The Role of Oral Endoscope during Laparoscopic Intragastric Surgery of Gastric Submucosal Tumor

Research Article

Austin J Gastroenterol. 2015; 2(5): 1053.

The Role of Oral Endoscope during Laparoscopic Intragastric Surgery of Gastric Submucosal Tumor

Tagaya N*, Hakozaki Y, Yamaguchi N, Shimada M, Oya M, Matsunaga Y, Tatsuoka T, Kubota Y, Hirano K, Suzuki A, Saito K, Yamagata Y, Koketsu S, Okuyama T, Sugamata Y, Sameshima S and Oya M

Department of Surgery, Dokkyo Medical University Koshigaya Hospital, Japan

*Corresponding author: Nobumi Tagaya, Department of Surgery, Dokkyo Medical University Koshigaya Hospital, Japan

Received: July 14, 2015; Accepted: September 09, 2015; Published: September 11, 2015

Abstract

Introduction: Recently the surgical resection of Gastric Submucosal Tumor (GST) has been adapted to laparoscopic approaches. The use of an oral endoscope is required to accomplish a feasible and safe intragastric approach. Here we report the role of oral endoscope during laparoscopic intragastric surgery of GSTs.

Patients and Methods: We performed laparoscopic intragastric resection of GSTs in 20 patients. We selected two approaches; 1) Two or three ports were directly inserted into the stomach, or 2) The stomach was directly opened through a 2.5-cm single skin incision at umbilicus. Both approaches were completed under the guidance of oral endoscope.

Results: Laparoscopic intragastric resection was successful in all patients. The mean maximum tumor diameter, operation time and blood loss were 27.1 mm 155 min and 14ml, respectively. One patient required a gastrostomy to remove the tumor. There was one postoperative bleeding. The mean postoperative hospital stay was 7.7 days. There were no recurrences during a mean follow-up period of 97.4 months. The use of an oral endoscope lead a determination of the port placement in the stomach, a visual supplement of laparoscopic intragastric resection, a retrieval of the specimen via the mouth, and a final check of the presence of air leakage or bleeding from after re-inflation of the stomach.

Conclusion: Intragastric surgery using oral endoscopy can be considerably beneficial for patients with GSTs located in the upper and middle part of the stomach. The significance of oral endoscopy during laparoscopic procedures was emphasized from the viewpoint of minimal surgical invasiveness.

Keywords: Laparoscopic treatment; Intragastric resection; Gastric submucosal tumor; Oral endoscope; Stomach

Introduction

Recently the surgical resection of Gastric Submucosal Tumor (GST) has been adapted to a laparoscopic approach as a result of similar surgical outcomes of open procedure [1]. The selection of several laparoscopic approaches greatly depends on the characteristics of the tumor, including its size or location, and also the experience and skill of the surgeon.
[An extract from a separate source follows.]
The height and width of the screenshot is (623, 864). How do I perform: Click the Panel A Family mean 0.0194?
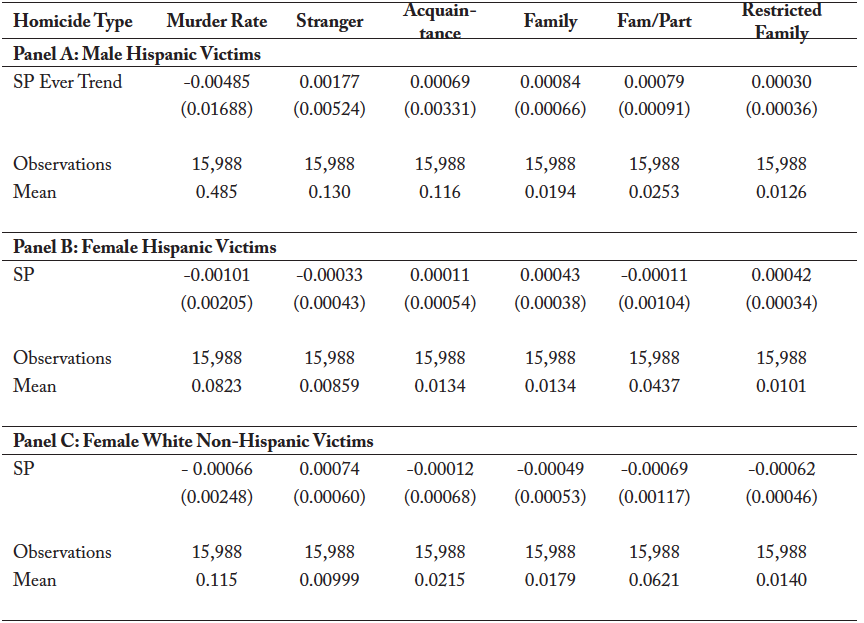coord(550,192)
We have previously described our technique and results of intragastric resection of GSTs [2-7], and recently we introduced single incision intragastric surgery for GSTs. To accomplish a feasible and safe intragastric approach requires the use of an oral endoscope. Here we report the role of oral endoscope during laparoscopic intragastric surgery of GSTs.

Patients and Methods

During the past 18 years, we have performed laparoscopic intragastric resection of GST for 26 tumors in 20 patients (8 men and 12 women) with a mean age of 61.5 years (range, 34-75 years). The tumor of the stomach was located on the anterior wall of the upper third in 2 patients, the posterior wall of the upper third in 8, the lesser curvature of the upper third in 5, the greater curvature of the upper third in 1, the anterior wall of the middle third in 1, and the posterior wall of the middle third in 1 and the lesser curvature of the middle third in 2, respectively (Table 1). All patients were preoperatively investigated by means of an upper gastrointestinal radiological series and endoscopy with ultrasound to assess the distance between the Esophago Gastric Junction (EGJ) and the proximal side of the tumor and evaluate the size and location of the tumor within the stomach wall layers. Computed tomography with contrast medium was added to clarify whether there were any abdominal findings influencing to the treatment strategy. The indication criteria for this procedure were a tumor locating in the upper and middle stomach or near the esophagogastric junction with an endophytic growth, and a tumor less than 5 cm in diameter and 8 cm2 in cross-section for the specimen removal from the mouth.